The crypto spring is coming | ETF trends
Digital Assets Council of Financial Professionals Founder Ric Edelman, ETF.com Senior Analyst Sumit Roy, Bitwise CIO Matt Hougan and 21 Shares Co-Founder and President Ophelia Snyder discussed the recent crypto downturn and what’s in store for the nascent asset class on the panel Waiting for the crypto spring: What to expect between now and then.
With prices down 50-70% or more in some cases, crypto has struggled this year. “What some are calling a crypto winter could represent a great opportunity for long-term investors,” Roy said, introducing the topic.
With lots of jargon and deep references to obscure computer science, there is more to crypto than digital art, according to Roy, who thinks of crypto as a computer system not owned by a single entity.
Snyder said: “Crypto can be a very broad range of things. I don’t like to define everything, I think it’s far more useful to break things down by use cases.” Looking at the ecosystem holistically results in losing some of the nuances.
Edelman sees bitcoin as more than a payment system or just a store of value. “Bitcoin is a marketing opportunity. It’s that simple.” He sees it as potentially useful for advisors. Even something like “hating bitcoin” can create an opportunity.
“There are so many people who are reflexively skeptical of it,” Hougan said, continuing, “It’s not a way to buy a cup of coffee. It’s a technology.” Edelman also sees crypto as an asymmetric investment opportunity where you can lose 100% of your investment but also see it grow 10x.
Ethereum’s upcoming upgrade
The Ethereum merger is the single biggest software update to ever happen in crypto. People have been working on this for years. It will create scarcity in the asset and help reduce the energy intensity of the asset. “It’s probably one of the most exciting new innovations we’ll see in crypto this year, if not for the next few years,” Snyder said.
Edelman said the merger will remove one of the biggest objections to crypto, as it will cut 99% of energy use and make it more compatible with an ESG-focused world. Edelman sees many investors believe this could push Ethereum past Bitcoin to become the largest crypto by market share.
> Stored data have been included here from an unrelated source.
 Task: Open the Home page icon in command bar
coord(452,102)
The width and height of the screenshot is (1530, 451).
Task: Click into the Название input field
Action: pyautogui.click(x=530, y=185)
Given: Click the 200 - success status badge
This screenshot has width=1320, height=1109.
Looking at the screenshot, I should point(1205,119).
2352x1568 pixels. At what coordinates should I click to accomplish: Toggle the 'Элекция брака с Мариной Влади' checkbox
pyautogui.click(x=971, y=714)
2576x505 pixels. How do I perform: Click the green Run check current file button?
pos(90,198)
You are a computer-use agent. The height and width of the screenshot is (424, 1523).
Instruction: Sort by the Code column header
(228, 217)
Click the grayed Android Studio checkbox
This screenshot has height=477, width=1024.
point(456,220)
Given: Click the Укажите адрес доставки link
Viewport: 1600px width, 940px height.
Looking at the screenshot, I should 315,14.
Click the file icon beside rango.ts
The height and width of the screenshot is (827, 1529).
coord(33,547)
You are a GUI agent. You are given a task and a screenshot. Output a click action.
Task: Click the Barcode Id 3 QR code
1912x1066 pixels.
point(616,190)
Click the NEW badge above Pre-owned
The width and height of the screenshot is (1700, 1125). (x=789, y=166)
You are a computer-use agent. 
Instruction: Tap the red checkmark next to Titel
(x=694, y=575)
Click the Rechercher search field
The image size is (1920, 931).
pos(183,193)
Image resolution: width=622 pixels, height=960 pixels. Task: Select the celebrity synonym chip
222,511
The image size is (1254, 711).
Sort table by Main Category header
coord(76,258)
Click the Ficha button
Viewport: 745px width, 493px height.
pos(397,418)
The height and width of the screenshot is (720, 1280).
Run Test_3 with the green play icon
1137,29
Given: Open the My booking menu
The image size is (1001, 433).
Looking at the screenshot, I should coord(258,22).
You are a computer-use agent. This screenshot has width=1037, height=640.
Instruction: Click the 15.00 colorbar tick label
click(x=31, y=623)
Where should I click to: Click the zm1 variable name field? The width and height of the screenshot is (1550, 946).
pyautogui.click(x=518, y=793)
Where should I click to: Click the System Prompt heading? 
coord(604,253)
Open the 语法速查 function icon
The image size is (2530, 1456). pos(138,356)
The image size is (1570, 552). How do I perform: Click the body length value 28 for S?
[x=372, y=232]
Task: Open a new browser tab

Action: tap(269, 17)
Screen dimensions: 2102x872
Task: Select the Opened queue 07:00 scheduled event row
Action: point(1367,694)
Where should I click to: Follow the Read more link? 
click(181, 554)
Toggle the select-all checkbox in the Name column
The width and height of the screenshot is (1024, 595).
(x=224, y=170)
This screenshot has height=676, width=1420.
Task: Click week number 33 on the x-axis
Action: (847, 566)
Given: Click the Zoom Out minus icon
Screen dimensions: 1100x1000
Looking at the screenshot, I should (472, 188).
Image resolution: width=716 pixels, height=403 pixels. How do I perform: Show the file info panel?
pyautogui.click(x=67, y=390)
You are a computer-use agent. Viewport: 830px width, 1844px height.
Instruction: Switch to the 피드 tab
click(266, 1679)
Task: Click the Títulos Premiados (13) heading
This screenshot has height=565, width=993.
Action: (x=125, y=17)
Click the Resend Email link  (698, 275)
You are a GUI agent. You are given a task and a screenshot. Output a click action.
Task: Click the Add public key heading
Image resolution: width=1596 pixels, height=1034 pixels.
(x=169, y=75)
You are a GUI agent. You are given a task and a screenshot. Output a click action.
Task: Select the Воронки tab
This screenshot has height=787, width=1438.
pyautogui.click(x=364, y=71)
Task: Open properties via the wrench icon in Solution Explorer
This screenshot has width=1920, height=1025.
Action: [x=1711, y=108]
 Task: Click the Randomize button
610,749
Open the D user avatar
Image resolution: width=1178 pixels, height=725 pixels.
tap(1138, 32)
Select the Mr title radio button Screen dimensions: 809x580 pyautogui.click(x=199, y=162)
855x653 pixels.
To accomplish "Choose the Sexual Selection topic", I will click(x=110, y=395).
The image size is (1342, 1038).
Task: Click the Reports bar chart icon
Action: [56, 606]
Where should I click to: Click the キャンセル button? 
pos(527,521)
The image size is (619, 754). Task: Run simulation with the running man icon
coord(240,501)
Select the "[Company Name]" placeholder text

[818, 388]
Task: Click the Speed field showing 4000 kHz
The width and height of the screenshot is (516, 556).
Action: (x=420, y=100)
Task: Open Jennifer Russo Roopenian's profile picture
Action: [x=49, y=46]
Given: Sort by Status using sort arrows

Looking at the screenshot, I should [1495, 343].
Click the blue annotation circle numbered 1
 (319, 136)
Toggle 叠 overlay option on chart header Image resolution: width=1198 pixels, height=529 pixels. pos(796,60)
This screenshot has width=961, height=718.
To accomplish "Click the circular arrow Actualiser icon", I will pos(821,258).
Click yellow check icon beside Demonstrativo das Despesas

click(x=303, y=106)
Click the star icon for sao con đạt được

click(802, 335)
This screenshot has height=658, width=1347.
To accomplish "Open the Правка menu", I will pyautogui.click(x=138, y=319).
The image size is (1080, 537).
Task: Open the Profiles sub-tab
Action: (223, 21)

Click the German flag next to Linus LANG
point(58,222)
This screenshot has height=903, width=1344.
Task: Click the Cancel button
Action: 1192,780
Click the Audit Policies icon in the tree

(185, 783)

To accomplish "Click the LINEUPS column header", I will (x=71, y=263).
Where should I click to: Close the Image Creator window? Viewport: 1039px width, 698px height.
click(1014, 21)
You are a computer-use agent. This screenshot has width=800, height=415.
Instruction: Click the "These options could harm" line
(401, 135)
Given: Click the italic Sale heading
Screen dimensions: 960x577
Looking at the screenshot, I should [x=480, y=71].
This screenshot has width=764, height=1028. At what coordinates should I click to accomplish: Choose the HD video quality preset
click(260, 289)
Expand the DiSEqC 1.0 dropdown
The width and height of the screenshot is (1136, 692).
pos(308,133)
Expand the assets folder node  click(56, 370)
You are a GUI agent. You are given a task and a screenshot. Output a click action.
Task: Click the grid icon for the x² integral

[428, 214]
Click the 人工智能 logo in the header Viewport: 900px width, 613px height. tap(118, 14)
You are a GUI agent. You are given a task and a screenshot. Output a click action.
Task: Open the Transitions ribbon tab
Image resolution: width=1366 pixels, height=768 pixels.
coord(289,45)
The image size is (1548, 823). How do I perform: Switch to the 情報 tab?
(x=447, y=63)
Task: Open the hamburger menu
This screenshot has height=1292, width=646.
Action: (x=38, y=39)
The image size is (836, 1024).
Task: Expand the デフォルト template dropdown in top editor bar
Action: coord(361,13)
“People are now realizing that Bitcoin and Ethereum are as different as Google and Salesforce. You can’t have just one,” Hougan said. Hougan also sees the merger as paving the way for a huge increase in scalability. Ethereum currently processes 15 transactions per second. Hougan sees it going up to 100,000 in a few years, paving the way for more mainstream adoption.
Ethereum has more broad and practical applications than Bitcoin, according to Edelman.
“I think of ether like I think of real estate,” Hougan said, noting that people who think of bitcoin as “digital gold” might see Ethereum more as “digital real estate.”
Snyder observed that Ethereum “allows you to capture returns that are not tied to bond markets or what the Fed is doing today.” Edelman agreed, noting that the IRS hasn’t been able to figure out how to tax it, which makes it extra important in this market environment.
Betting on Bitcoin
“You’re still dealing with a high-risk asset,” Snyder noted, “that said, we’re looking at significantly reduced prices.” Snyder sees prices still significantly elevated above where they have been in the long run and sees many positive signs.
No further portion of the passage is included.